● Aim of the exercise
Could you put every line of the entries below into a numbered list, skipping any blank lines and leaving the pictures out?

-- BEGIN Records for processing --

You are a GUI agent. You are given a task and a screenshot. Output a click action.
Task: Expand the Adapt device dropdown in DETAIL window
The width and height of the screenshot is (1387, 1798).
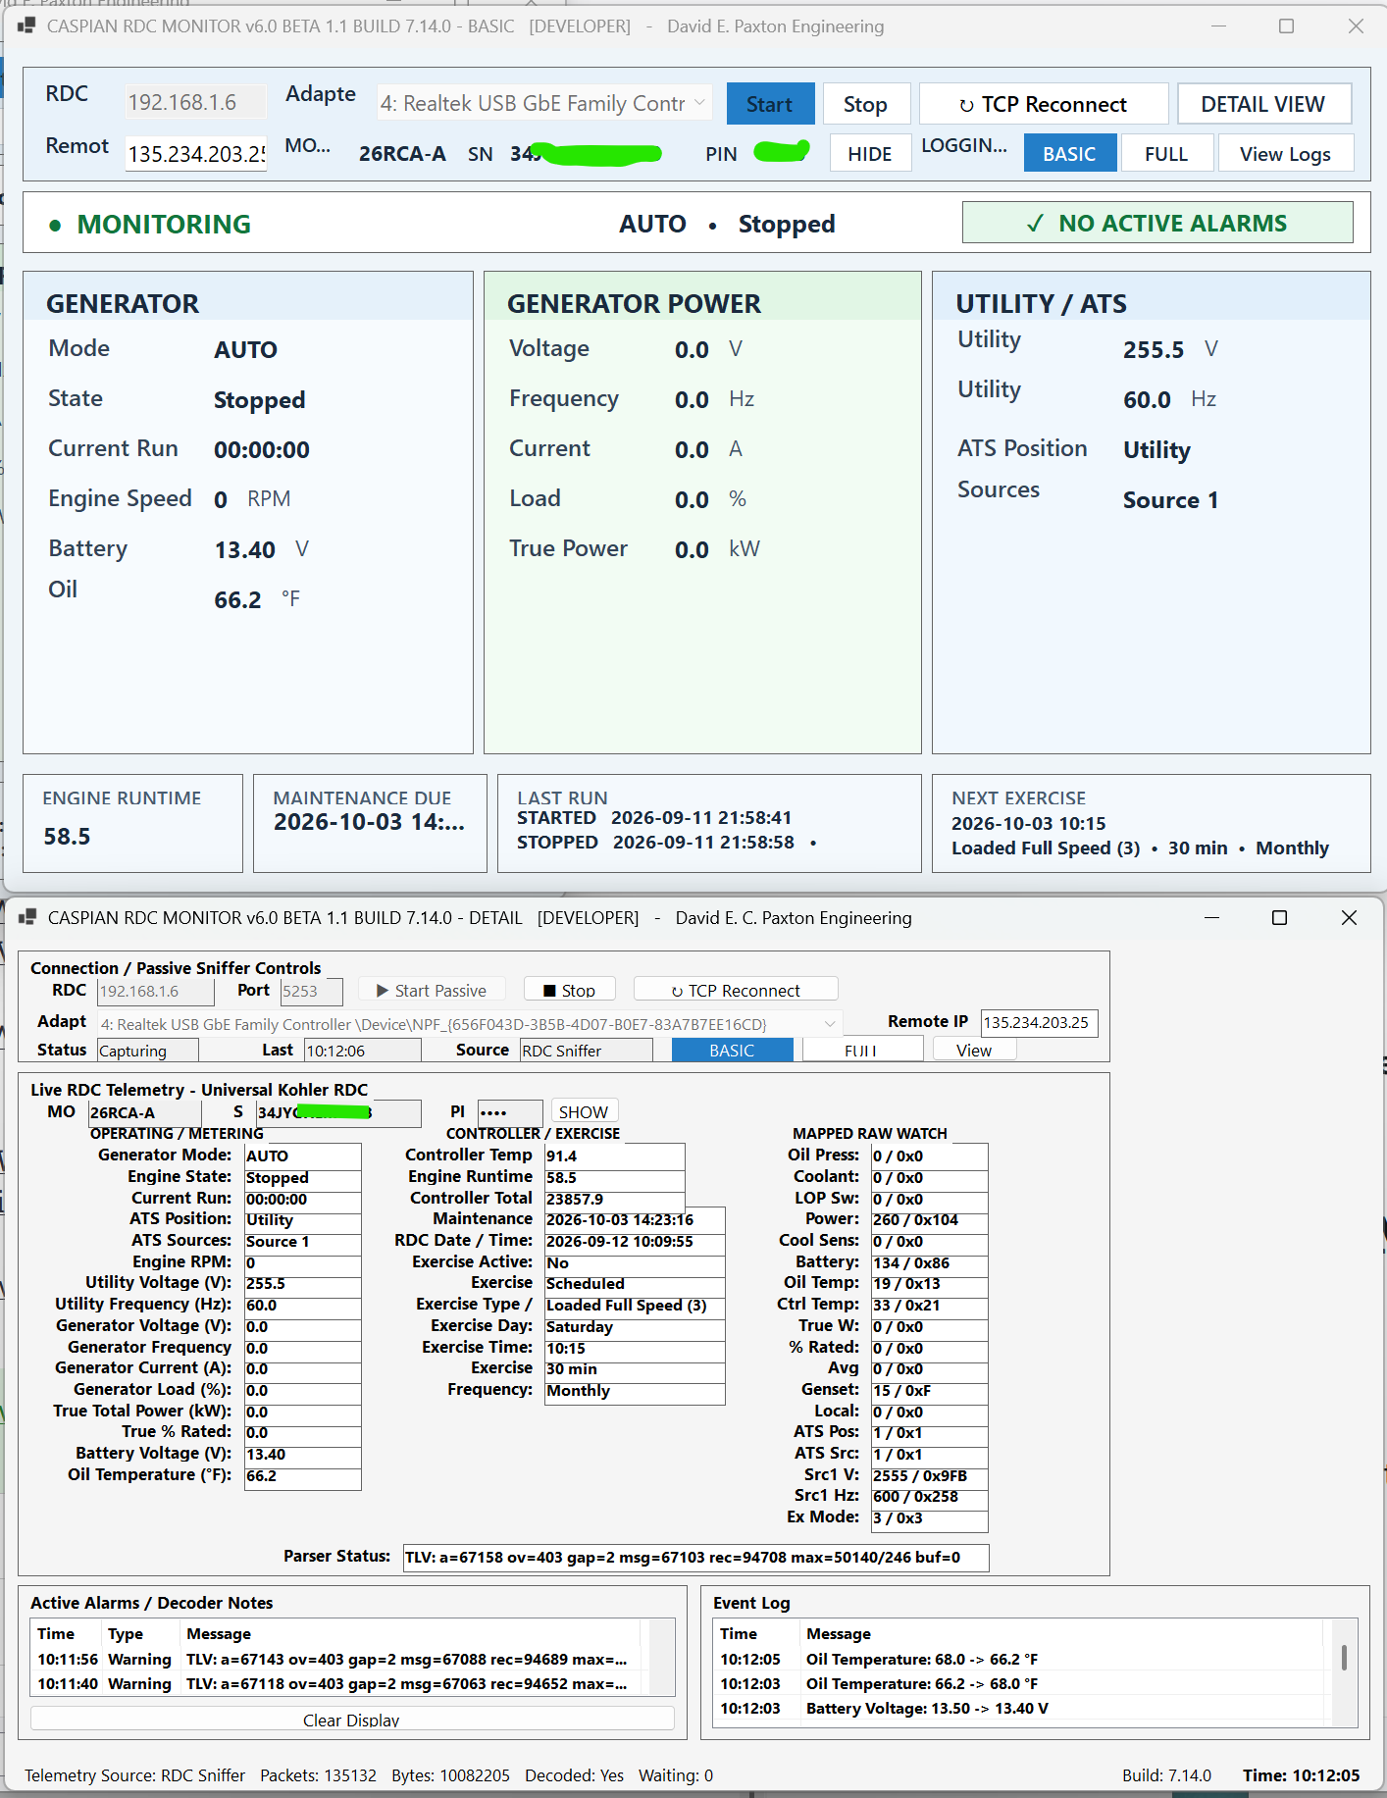point(469,1024)
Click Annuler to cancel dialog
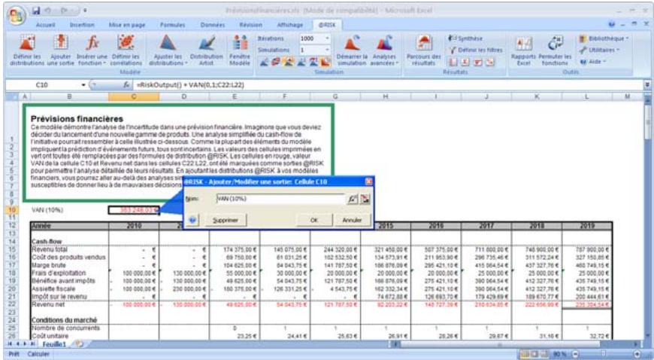 point(352,220)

-- END Records for processing --

● Right answer
1. You are a GUI agent. You are given a task and a screenshot. Output a click action.
2. Task: Expand the Adapt device dropdown in DETAIL window
3. The width and height of the screenshot is (1387, 1798).
4. point(469,1024)
5. Click Annuler to cancel dialog
6.  point(352,220)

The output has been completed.